━━ Extracted entries ━━

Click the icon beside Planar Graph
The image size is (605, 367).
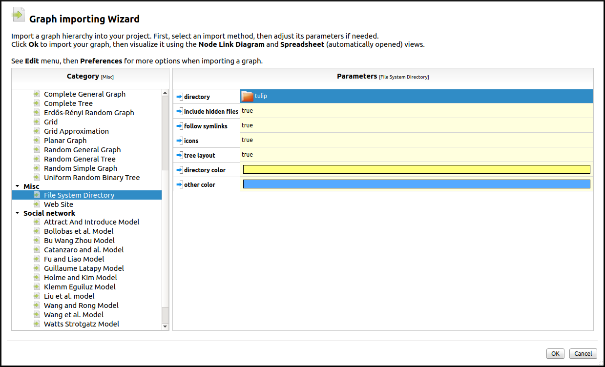[x=37, y=141]
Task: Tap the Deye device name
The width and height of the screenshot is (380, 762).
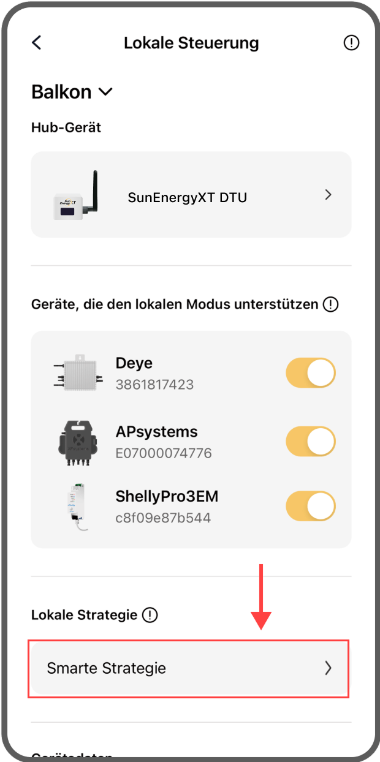Action: 134,363
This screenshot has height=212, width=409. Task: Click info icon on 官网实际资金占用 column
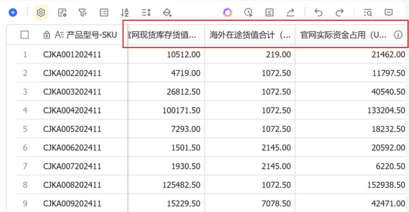[398, 35]
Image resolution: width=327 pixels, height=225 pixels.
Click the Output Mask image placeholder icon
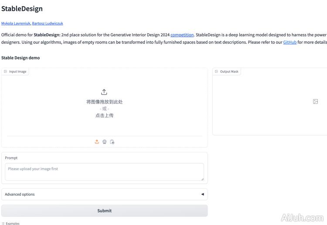(315, 101)
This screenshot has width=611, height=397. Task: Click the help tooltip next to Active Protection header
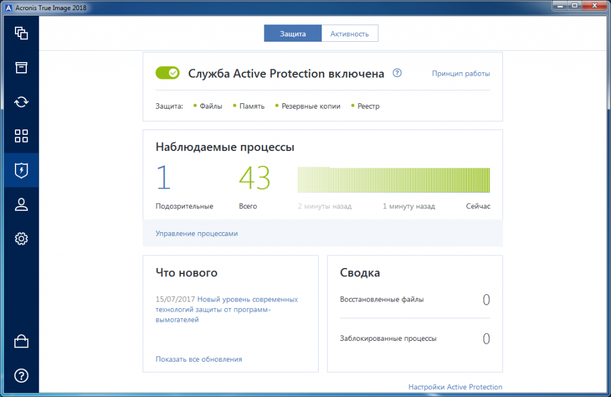click(x=397, y=73)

━━━

Task description -> Retype each entry exactly. No pictures.

Solution ->
Click the icon beside Planar Graph
The image size is (605, 367).
[x=37, y=141]
Task: Tap the Deye device name
The width and height of the screenshot is (380, 762).
Action: 134,363
This screenshot has height=212, width=409. Task: Click info icon on 官网实际资金占用 column
[398, 35]
Image resolution: width=327 pixels, height=225 pixels.
Click the Output Mask image placeholder icon
(315, 101)
This screenshot has width=611, height=397. Task: Click the help tooltip next to Active Protection header
click(x=397, y=73)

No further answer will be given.